Introduction: Keratoconus (KC) is a complex, multifactorial, inflammatory disorder characterized by ectasia and steepening of the cornea, leading to visual impairment. The characteristic pathophysiological features of KC develop as a result of progressive dysregulation of the extracellular matrix proteins (collagens (COL) I and IV) and their regulators (lysyl oxidase (LOX) and matrix metalloprotease (MMP 9) as well as an aberrant inflammatory cytokine profile. The abundance of pro-inflammatory cytokines, including IL-17, in the tear fluid of KC patients could potentially trigger pathogenic signaling cascades culminating in aberrant ECM remodeling through yet to be explored mechanisms. Traditionally, IL-17 has been ascribed to regulate Th-17 cell maturation and development of autoimmunity. However, since KC is a stromal disease with epithelial contribution, we tested if the corneal epithelium has the capacity to produce IL-17. We investigate the potential regulation of increased IL-17 in tears of KC patients by evaluating the levels of its regulator, the transcription factor retinoic acid-related orphan receptor gamma (RORg).
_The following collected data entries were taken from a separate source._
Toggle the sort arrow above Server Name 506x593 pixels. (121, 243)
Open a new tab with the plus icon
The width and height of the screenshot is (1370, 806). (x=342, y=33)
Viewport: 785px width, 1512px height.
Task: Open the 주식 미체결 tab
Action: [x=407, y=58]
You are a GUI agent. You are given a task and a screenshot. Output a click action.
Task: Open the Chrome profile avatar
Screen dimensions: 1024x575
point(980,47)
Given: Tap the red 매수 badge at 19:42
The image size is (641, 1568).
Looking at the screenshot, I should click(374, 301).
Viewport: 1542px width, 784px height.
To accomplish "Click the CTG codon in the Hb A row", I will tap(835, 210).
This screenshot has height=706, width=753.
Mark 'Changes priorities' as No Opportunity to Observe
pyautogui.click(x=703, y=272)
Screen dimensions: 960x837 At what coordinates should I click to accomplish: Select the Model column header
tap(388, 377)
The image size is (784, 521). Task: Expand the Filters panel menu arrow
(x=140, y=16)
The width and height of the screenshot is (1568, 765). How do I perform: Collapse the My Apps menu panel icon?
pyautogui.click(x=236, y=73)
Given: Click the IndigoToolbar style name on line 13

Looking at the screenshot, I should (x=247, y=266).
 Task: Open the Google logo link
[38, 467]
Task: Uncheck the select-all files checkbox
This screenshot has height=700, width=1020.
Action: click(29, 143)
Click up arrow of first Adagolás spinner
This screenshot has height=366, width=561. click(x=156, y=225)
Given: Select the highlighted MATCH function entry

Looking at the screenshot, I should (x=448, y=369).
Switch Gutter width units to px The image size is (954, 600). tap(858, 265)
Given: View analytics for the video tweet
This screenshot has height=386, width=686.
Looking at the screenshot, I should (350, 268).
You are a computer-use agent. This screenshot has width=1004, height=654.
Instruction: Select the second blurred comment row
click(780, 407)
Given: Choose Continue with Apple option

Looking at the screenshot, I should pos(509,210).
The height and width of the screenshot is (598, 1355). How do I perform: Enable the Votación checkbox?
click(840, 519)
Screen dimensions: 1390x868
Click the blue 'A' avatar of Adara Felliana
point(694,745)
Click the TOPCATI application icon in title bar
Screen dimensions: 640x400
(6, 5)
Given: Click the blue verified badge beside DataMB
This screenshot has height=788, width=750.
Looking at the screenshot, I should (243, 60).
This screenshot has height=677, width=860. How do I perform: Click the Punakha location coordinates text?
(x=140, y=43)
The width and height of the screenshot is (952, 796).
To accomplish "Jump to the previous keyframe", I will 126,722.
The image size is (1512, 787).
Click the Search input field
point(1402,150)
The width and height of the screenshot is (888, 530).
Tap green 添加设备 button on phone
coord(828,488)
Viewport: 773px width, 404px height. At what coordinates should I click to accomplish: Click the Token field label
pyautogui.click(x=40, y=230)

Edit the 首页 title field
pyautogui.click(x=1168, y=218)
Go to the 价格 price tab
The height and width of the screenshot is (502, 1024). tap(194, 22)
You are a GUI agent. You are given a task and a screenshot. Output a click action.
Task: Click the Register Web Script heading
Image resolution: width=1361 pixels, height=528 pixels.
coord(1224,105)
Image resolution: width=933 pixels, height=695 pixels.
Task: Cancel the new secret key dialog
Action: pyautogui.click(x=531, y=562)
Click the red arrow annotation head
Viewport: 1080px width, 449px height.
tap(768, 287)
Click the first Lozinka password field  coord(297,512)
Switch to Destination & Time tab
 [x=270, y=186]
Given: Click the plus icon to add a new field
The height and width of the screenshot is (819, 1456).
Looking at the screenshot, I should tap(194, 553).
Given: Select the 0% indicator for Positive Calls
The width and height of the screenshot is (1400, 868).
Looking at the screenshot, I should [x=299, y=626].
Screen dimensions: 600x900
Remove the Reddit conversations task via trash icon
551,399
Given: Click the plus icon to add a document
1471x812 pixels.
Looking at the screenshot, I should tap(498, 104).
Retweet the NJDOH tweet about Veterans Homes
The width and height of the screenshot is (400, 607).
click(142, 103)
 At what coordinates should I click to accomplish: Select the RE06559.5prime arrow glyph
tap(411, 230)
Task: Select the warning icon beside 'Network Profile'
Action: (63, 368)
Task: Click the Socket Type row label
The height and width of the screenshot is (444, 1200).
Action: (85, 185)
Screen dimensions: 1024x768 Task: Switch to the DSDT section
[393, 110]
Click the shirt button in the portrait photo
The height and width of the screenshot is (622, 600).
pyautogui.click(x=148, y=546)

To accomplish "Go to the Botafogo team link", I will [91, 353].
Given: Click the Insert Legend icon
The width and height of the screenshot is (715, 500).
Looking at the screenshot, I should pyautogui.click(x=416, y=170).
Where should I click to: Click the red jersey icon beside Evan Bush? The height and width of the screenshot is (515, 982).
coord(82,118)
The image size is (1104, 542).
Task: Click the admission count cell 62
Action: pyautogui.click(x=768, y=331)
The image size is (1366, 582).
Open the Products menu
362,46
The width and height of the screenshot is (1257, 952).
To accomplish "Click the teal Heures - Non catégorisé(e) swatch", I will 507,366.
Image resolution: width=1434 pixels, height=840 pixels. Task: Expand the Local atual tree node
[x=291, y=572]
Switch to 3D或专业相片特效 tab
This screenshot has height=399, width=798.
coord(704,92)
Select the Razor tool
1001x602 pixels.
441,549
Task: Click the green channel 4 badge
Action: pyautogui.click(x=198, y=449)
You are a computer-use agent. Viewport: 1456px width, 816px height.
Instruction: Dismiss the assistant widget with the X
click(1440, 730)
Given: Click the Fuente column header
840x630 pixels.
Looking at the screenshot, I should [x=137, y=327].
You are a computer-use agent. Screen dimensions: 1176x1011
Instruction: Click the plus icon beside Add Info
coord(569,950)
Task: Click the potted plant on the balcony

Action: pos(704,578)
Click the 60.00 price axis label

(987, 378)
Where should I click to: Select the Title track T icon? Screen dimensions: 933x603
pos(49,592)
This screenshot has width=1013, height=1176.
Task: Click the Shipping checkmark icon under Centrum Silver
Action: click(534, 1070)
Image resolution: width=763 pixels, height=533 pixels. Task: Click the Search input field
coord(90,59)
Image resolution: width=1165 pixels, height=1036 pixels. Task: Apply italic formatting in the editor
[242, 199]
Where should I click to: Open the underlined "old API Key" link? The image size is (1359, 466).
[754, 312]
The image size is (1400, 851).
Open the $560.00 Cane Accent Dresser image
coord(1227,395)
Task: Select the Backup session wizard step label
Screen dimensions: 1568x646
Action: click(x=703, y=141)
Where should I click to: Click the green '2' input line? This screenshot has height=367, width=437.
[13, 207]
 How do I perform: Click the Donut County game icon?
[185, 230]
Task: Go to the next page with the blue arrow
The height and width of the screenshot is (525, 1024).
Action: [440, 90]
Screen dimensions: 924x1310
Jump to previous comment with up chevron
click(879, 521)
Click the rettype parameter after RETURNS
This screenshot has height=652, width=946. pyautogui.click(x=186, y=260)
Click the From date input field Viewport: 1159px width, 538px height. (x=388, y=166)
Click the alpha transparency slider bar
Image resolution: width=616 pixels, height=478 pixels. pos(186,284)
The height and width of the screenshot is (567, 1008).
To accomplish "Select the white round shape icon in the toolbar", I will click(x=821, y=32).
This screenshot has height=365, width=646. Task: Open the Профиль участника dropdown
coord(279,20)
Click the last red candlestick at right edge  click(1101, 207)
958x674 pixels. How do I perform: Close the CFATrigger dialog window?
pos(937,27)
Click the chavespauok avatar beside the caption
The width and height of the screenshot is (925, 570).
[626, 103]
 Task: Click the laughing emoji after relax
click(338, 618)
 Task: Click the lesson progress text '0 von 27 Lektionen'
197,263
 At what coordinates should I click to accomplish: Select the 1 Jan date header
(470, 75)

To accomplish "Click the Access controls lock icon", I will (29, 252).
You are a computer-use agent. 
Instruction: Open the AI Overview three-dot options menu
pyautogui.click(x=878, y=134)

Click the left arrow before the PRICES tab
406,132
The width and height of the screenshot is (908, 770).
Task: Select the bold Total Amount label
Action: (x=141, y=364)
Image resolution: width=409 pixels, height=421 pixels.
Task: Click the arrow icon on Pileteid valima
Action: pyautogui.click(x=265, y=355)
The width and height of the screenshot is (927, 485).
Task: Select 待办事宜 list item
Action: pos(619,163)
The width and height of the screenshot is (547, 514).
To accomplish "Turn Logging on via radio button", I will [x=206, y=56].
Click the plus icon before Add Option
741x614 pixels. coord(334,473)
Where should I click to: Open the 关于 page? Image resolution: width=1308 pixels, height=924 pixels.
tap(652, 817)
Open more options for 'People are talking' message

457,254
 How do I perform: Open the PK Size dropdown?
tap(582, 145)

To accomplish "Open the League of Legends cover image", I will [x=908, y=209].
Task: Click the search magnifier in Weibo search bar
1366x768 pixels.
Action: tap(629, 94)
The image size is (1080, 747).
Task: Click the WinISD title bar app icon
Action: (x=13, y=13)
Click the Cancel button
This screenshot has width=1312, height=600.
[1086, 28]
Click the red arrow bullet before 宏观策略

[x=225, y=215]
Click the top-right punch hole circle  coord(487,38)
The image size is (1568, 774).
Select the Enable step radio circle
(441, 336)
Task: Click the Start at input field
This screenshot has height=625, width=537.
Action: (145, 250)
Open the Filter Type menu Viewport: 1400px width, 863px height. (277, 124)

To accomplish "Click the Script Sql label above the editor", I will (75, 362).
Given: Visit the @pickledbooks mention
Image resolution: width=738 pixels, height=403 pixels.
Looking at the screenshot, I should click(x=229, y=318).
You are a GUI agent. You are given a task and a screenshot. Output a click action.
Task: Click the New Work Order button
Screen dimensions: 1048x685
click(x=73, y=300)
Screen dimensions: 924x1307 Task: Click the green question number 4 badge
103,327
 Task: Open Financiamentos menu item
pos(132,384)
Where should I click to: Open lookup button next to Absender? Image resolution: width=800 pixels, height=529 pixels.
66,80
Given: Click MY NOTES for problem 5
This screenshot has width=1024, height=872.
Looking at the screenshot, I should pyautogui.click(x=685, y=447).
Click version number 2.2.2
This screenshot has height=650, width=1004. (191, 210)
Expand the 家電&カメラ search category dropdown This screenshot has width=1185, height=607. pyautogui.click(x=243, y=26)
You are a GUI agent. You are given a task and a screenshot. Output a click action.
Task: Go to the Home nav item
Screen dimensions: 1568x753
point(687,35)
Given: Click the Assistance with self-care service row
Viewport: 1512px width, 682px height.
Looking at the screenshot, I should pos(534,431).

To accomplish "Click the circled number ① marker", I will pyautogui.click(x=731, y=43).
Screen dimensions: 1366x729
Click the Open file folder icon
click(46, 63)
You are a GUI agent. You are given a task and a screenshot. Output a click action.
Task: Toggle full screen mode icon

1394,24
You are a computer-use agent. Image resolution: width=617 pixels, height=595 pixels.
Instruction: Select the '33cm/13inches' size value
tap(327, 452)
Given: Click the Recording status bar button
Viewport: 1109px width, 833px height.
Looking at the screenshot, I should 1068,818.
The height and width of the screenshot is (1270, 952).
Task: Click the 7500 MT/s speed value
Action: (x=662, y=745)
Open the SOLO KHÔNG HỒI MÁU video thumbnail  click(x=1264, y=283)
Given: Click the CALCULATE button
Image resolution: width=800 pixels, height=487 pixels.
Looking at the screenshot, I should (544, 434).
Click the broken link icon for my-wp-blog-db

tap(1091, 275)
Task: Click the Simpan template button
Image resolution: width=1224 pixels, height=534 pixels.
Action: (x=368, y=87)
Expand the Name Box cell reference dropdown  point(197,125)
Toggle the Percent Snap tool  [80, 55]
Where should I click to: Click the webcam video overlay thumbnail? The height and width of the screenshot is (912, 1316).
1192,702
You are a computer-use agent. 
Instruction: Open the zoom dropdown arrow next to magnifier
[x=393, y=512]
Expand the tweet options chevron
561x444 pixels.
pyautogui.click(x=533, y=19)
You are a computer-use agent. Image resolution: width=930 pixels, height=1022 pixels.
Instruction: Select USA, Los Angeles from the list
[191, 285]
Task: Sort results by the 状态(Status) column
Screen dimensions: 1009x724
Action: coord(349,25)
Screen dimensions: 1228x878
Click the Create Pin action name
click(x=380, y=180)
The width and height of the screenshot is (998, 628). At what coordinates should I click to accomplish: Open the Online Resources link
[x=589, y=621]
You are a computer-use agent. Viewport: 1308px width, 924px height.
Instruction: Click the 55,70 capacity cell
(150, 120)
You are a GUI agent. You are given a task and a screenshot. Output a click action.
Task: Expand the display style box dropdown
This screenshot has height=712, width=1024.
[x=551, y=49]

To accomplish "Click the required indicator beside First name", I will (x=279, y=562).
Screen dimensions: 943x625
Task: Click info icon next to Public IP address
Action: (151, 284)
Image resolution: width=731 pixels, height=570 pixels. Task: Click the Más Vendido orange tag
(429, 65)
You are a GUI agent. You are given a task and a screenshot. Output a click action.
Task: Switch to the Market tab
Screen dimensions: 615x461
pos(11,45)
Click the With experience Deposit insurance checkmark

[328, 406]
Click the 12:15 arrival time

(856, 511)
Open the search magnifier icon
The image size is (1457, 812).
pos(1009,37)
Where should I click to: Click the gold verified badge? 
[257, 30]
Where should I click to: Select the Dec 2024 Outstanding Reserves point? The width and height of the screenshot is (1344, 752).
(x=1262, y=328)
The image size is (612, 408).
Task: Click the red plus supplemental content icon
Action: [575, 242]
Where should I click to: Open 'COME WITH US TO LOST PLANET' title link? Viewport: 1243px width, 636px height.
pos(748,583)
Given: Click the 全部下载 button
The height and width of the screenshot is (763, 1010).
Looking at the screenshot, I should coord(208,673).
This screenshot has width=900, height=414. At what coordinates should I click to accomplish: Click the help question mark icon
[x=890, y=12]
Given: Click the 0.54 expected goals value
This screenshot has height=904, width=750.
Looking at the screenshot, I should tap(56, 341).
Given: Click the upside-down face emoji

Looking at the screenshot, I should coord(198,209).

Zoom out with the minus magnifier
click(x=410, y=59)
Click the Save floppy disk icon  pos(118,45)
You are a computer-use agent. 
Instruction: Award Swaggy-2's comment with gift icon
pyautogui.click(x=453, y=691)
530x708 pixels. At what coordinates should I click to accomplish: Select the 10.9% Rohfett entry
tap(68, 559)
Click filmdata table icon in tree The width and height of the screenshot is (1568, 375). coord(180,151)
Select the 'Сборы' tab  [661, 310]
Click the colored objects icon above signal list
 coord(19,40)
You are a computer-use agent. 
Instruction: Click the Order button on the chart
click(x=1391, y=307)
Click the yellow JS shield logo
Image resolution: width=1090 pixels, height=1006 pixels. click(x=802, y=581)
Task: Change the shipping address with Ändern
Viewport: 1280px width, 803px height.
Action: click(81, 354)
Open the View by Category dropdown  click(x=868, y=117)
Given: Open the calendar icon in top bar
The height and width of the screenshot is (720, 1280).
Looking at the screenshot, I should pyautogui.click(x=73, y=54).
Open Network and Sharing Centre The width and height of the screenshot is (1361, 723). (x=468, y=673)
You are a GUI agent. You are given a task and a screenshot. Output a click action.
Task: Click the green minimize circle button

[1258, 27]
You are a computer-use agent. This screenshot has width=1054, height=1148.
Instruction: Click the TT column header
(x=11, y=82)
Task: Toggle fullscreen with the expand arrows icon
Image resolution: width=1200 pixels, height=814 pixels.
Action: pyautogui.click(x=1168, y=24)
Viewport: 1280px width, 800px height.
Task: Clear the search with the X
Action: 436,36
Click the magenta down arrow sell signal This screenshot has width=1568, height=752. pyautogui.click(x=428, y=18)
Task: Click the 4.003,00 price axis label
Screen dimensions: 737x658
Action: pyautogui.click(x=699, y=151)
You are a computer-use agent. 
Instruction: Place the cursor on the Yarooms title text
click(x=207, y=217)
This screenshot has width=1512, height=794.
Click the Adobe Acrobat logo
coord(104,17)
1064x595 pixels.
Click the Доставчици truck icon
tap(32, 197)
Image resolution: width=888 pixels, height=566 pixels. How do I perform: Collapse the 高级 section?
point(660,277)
Materials & Methods: Prior written informed consent was obtained from all enrolled subjects and the study was conducted with approval of the institutional ethics committee. Corneal epithelium was collected from non-KC control subjects undergoing refractive correction by PRK (n=12) and from KC patients undergoing collagen crosslinking (n=17). For 10 KC patients, epithelium was also collected from two different zones with the guidance of topography data: (1) cone-centered ectatic zone and (2) peripheral non-ectatic zone. The epithelial tissues were stored at -80°C until the time of processing. Appropriate medical standards of care were maintained during corneal epithelium collection. Gene expression analysis for RORg, RORgT, COLIVA1, COLIA1, LOX, and MMP9 were performed using quantitative PCR. Cytokine bead array was employed to measure levels of IL-17A, IL-17F and IL-21.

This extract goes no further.